Segmentation Fault while element access with data_ptr on GPU


I am running into problems I am not able to comprehend. Maybe you can help me out.

I am working on a C++ extension and reimplementing some functions for performance.
In one of them I am trying to iterate through a 1-dimensional tensor and access each element in it.

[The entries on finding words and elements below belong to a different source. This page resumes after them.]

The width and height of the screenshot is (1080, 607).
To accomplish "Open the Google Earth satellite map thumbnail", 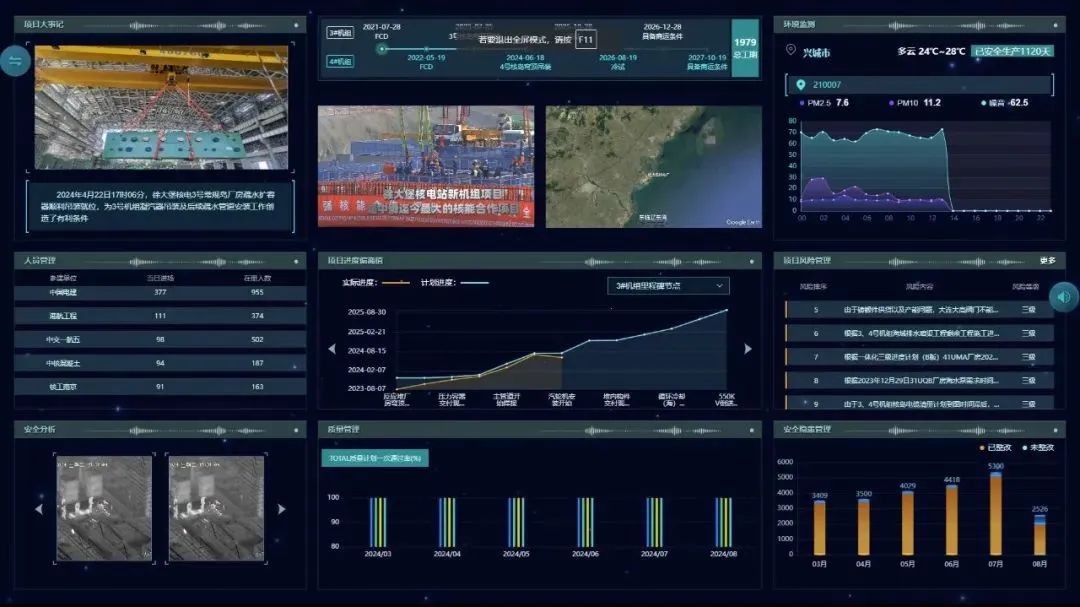I will coord(653,166).
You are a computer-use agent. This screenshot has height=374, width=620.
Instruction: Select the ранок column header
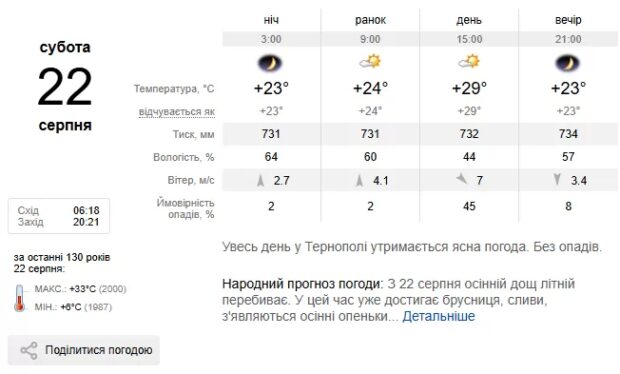pyautogui.click(x=370, y=20)
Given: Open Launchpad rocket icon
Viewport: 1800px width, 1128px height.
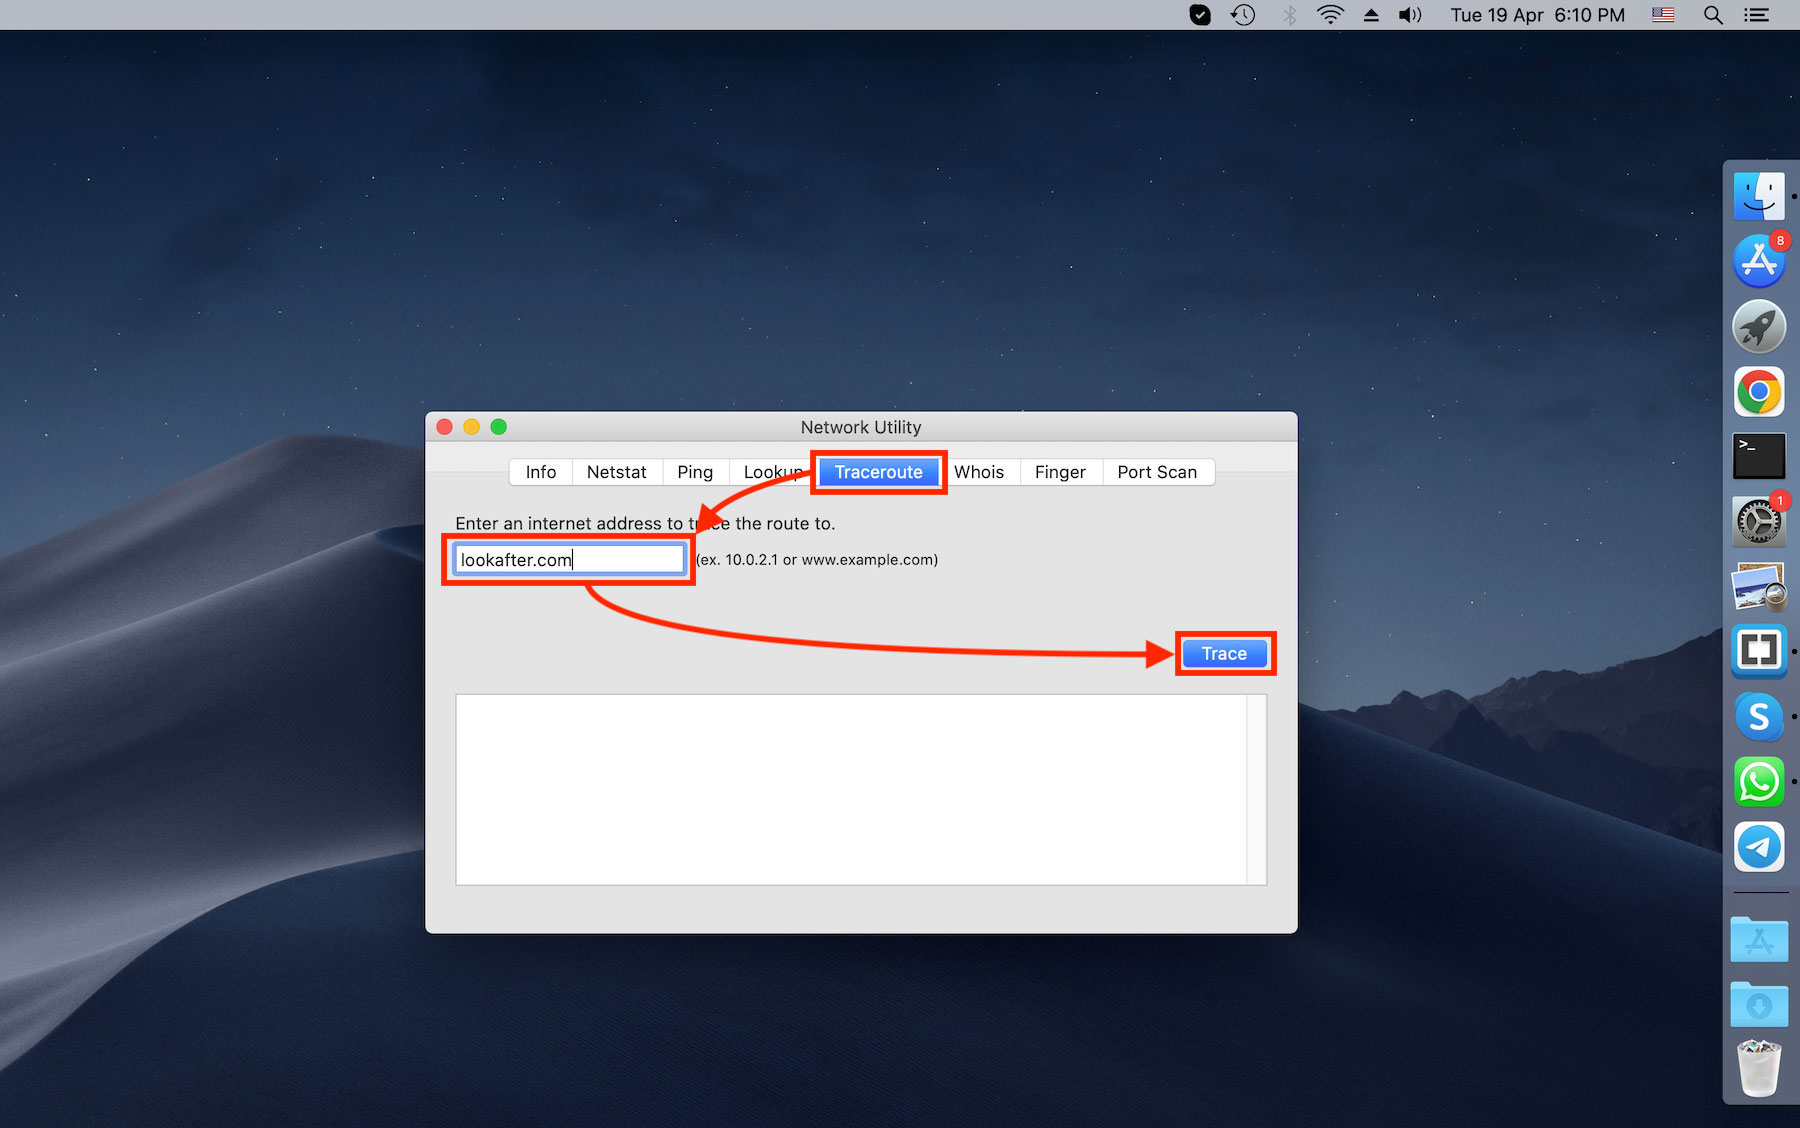Looking at the screenshot, I should [1759, 326].
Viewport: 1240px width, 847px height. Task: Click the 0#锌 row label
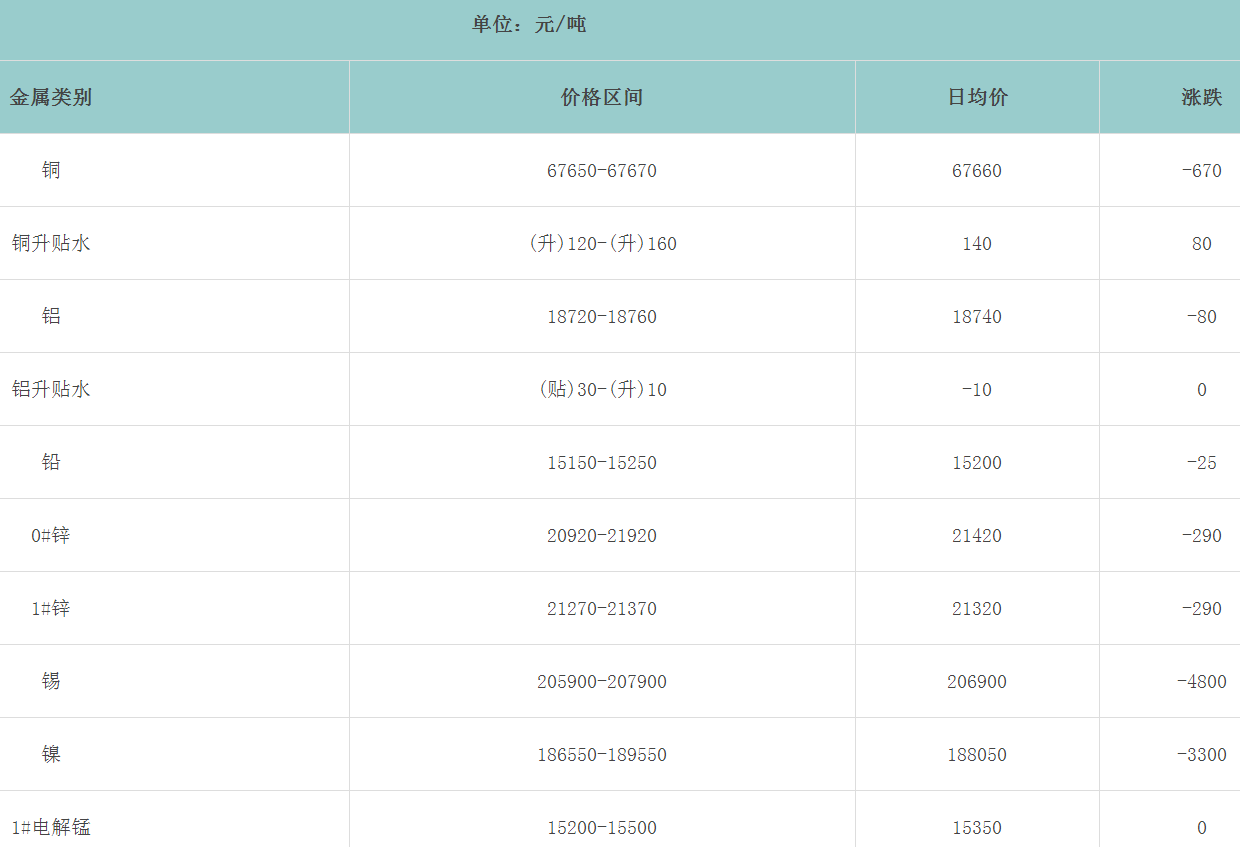coord(51,535)
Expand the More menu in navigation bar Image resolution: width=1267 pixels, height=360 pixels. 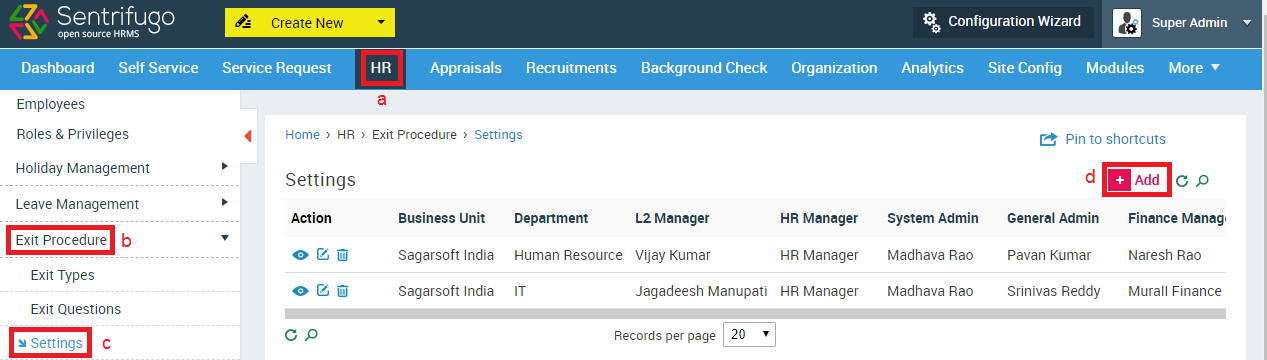point(1194,68)
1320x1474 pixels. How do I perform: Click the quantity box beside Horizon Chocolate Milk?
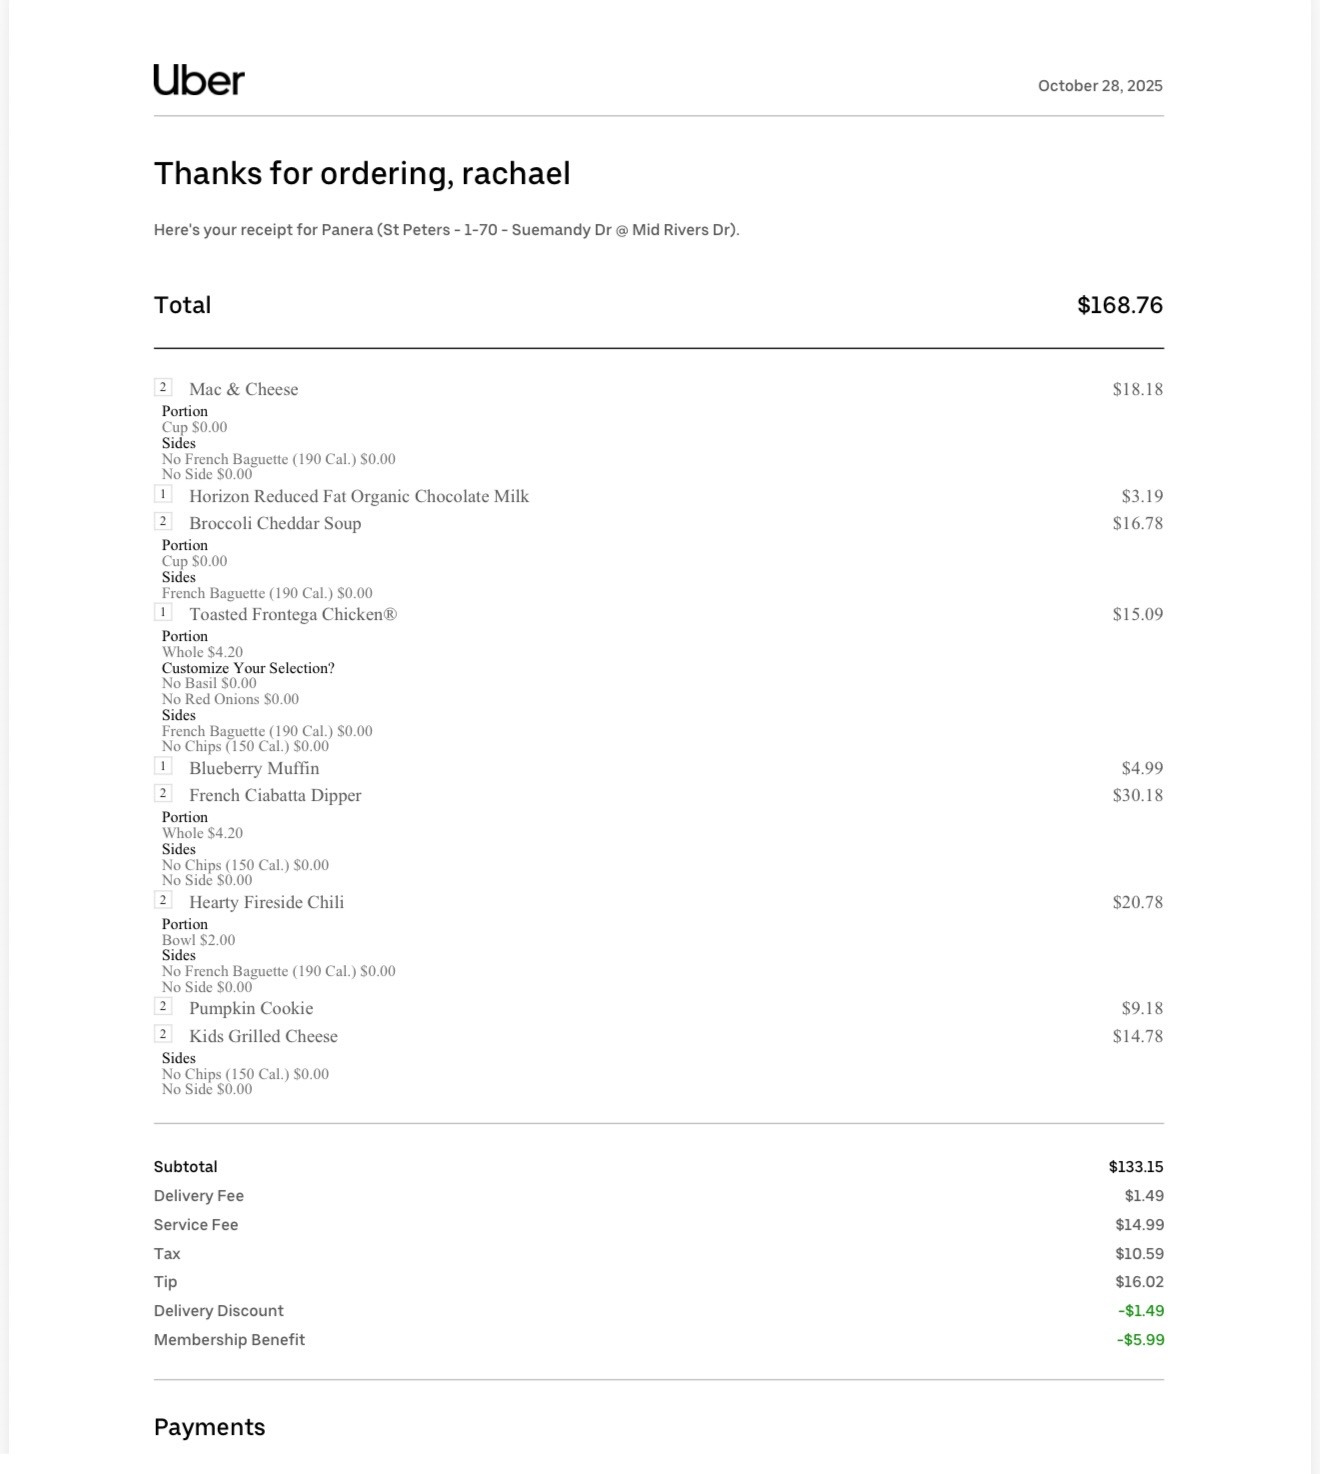tap(163, 494)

torch::Tensor unpack(const torch::Tensor &self) {
    TORCH_CHECK(self.dim() == 1, "Only one dimensional tensor allowed");
    TORCH_CHECK(self.is_contiguous(), "Tensor has to be conitguous");
    TORCH_CHECK(self.dtype() == torch::kInt64, "Tensor has to be long type");

    // Get pointer to data
    auto *self_ptr = self.data_ptr<int64_t>();

   // Access data
   // Crashed with GPU
    std::cout << *self_ptr << "\n"; // index 0 
    std::cout << *self_ptr++ << "\n"; // index 1


Sample input:

auto opts = torch::TensorOptions().dtype(torch::kInt64);
auto tensor = torch::ones({4}, opts);


This all works fine when the input tensor is on the CPU, BUT if I try to pass a tensor that is on the GPU I am running into a segmentation fault. Note that the tensor is in the end passed from the python program, if that is relevant.


I tested with moving the tensor back on the cpu and this works. Which is a workaround…
Is there a way of accessing the data of the GPU tensor without the overhead off moving it?

In hope someone can help me out here.


You won’t be able to access device memory on the host via a direct pointer dereference and would either need to move the data back to the host or access the memory in a CUDA kernel.